Entries on where items show up
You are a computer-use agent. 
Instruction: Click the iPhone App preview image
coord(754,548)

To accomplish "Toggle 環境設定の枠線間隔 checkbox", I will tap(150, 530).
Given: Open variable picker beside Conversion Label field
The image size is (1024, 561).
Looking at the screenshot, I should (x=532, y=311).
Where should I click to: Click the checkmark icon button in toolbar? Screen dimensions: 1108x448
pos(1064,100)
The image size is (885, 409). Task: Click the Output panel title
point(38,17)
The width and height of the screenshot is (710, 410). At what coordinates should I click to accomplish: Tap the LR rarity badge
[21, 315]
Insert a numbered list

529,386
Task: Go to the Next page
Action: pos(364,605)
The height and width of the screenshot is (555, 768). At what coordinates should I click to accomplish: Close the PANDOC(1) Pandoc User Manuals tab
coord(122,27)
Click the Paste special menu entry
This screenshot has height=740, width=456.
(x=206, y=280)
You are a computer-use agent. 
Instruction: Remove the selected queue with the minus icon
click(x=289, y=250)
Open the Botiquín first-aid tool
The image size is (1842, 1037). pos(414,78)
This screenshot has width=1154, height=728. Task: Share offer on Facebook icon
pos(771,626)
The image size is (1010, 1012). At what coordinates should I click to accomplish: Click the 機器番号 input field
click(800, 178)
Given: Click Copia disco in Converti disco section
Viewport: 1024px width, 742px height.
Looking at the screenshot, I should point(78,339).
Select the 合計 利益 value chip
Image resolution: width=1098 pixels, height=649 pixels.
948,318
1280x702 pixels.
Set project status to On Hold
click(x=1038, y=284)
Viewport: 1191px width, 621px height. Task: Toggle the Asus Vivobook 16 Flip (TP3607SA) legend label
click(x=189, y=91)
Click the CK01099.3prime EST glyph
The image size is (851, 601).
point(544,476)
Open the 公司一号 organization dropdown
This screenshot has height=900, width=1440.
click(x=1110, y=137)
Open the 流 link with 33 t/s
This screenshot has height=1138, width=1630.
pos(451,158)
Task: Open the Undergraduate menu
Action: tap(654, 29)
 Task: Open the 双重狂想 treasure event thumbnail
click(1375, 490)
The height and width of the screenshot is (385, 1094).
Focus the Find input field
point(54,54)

Instruction :: Edit the rows above so that each "Viewport" becomes "Window", with nothing else changed.

Worked answer ::
You are a computer-use agent. 
Instruction: Click the iPhone App preview image
coord(754,548)

To accomplish "Toggle 環境設定の枠線間隔 checkbox", I will tap(150, 530).
Given: Open variable picker beside Conversion Label field
The image size is (1024, 561).
Looking at the screenshot, I should (x=532, y=311).
Where should I click to: Click the checkmark icon button in toolbar? Screen dimensions: 1108x448
pos(1064,100)
The image size is (885, 409). Task: Click the Output panel title
point(38,17)
The width and height of the screenshot is (710, 410). At what coordinates should I click to accomplish: Tap the LR rarity badge
[21, 315]
Insert a numbered list

529,386
Task: Go to the Next page
Action: pos(364,605)
The height and width of the screenshot is (555, 768). At what coordinates should I click to accomplish: Close the PANDOC(1) Pandoc User Manuals tab
coord(122,27)
Click the Paste special menu entry
This screenshot has height=740, width=456.
(x=206, y=280)
You are a computer-use agent. 
Instruction: Remove the selected queue with the minus icon
click(x=289, y=250)
Open the Botiquín first-aid tool
The image size is (1842, 1037). pos(414,78)
This screenshot has width=1154, height=728. Task: Share offer on Facebook icon
pos(771,626)
The image size is (1010, 1012). At what coordinates should I click to accomplish: Click the 機器番号 input field
click(800, 178)
Given: Click Copia disco in Converti disco section
Window: 1024px width, 742px height.
Looking at the screenshot, I should point(78,339).
Select the 合計 利益 value chip
Image resolution: width=1098 pixels, height=649 pixels.
948,318
1280x702 pixels.
Set project status to On Hold
click(x=1038, y=284)
Window: 1191px width, 621px height. Task: Toggle the Asus Vivobook 16 Flip (TP3607SA) legend label
click(x=189, y=91)
Click the CK01099.3prime EST glyph
The image size is (851, 601).
point(544,476)
Open the 公司一号 organization dropdown
This screenshot has height=900, width=1440.
click(x=1110, y=137)
Open the 流 link with 33 t/s
This screenshot has height=1138, width=1630.
pos(451,158)
Task: Open the Undergraduate menu
Action: tap(654, 29)
 Task: Open the 双重狂想 treasure event thumbnail
click(1375, 490)
The height and width of the screenshot is (385, 1094).
Focus the Find input field
point(54,54)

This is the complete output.